Mitchell and Jessen met in Spokane, Washington, where they were both staff psychologists for
the Air Force’s SERE program—Survival, Evasion, Resistance, Escape. All branches of the U.S.
military have their own versions of SERE, which involves teaching key personnel what to do in
the event that they fall into enemy hands.
The exercise would begin with the local police rounding up Air Force officers, unannounced,
and bringing them to a detention center mocked up as an enemy POW camp. “They just stop
them and arrest them,” Mitchell said. “Then they hand them over to whoever’s going to do the
operational-readiness test.”
One exercise involved crews of the bombers that carry nuclear weapons. Everything about
their mission was classified. If they were to crash in hostile territory, you can imagine how
curious their captors would be about the contents of their planes. The SERE program was
supposed to prepare a flight crew for what might happen.

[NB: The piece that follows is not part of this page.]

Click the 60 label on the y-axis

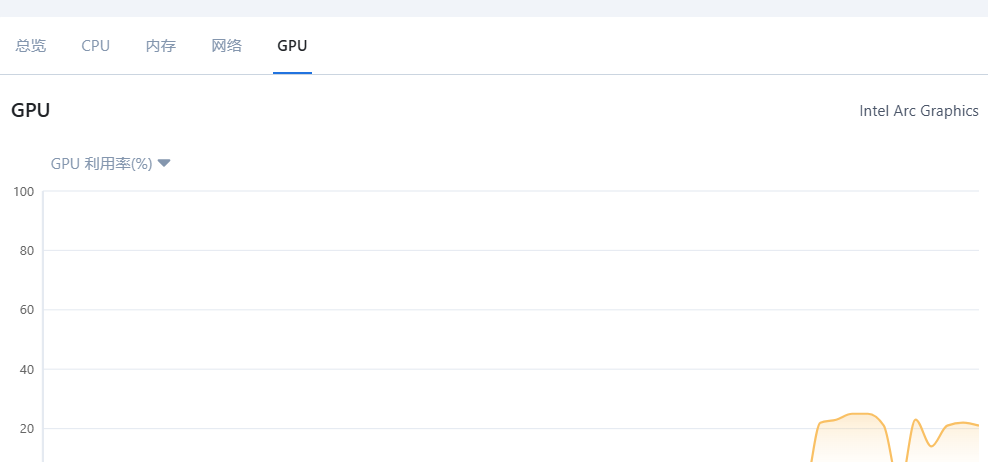27,310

The subjects would be cold, hungry, forced to stand—awake—inside a box for days. Then
came the interrogation. “You would see if you could try and extract that information from them,”

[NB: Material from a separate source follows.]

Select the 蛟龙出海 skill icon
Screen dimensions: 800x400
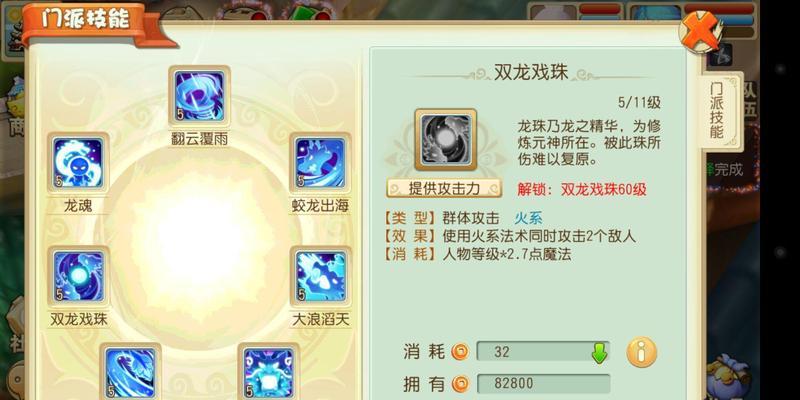[x=320, y=163]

Mitchell said. He says it was “very realistic.” One particularly effective technique developed at
SERE was “walling.” You wrap a towel around someone’s neck to support their head, then bang
them up against a specially constructed wall.
“You do it on a fake wall,” Mitchell explained:
It’s got a clapper behind it and it makes a tremendous amount of noise and there’s a lot of
give, and your ears start swirling. You don’t do it in a way to cause damage to the person. I
mean, it’s like a wrestling mat, only louder. It’s not painful, it’s just confusing. It’s disruptive
to your train of thought, and you’re off balance. Not only physically off balance—I mean,
you’re just off balance.
Mitchell’s responsibility was to help design the SERE program, and that meant he
occasionally went through the training protocol himself. Once, he says, he was part of a SERE
exercise involving one of the oldest tricks in the interrogation business: the interrogator threatens
not the subject, but a colleague of the subject’s. In Mitchell’s experience, men and women react
very differently to this scenario. The men tend to fold. The women don’t.

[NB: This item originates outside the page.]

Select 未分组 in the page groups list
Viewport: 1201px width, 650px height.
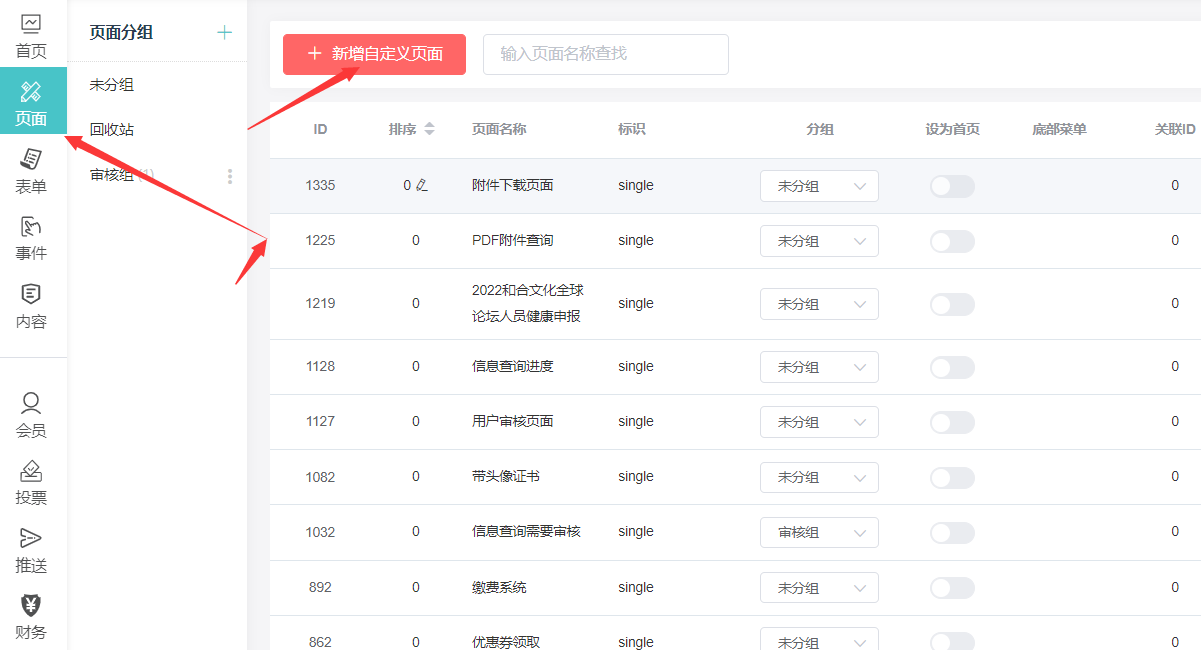click(112, 85)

“If you are a female pilot and they said they were going to do something to the other airman,
the attitude of a lot of them was, ‘It sucks to be you,’” he said. “‘You do your job, I’m going to
do mine. I’m going to protect the secrets. I’m sorry this has happened to you, but you knew this
when you signed up.’” Mitchell first saw this when he debriefed women who had been held as
POWs during Desert Storm.
They would drag those women out and threaten to beat them every time the men wouldn’t
talk. And [the women] were angry at the men for not holding out, and they said, “Maybe I
would have gotten a beating, maybe I would have got sexually molested, but it would have
happened one time. By showing them that the way to get the keys to the kingdom was to drag
me out, it happened every time. So let me do my job. You do your job.”
In the SERE exercise, Mitchell was paired with a woman, a senior-ranking Air Force officer.
Her interrogators said they would torture Mitchell unless she talked. True to form, she said, “I’m
not talking.” Mitchell said:
They put me in a fifty-five-gallon drum that was buried in the ground, put a lid on it, covered
it up with dirt. At the top of the drum, protruding through the lid, was a hose spewing cold
water.…Unbeknownst to me because of the way they positioned me, the drain holes were at
the very top, at the level of my nose.
Slowly the barrel filled with water.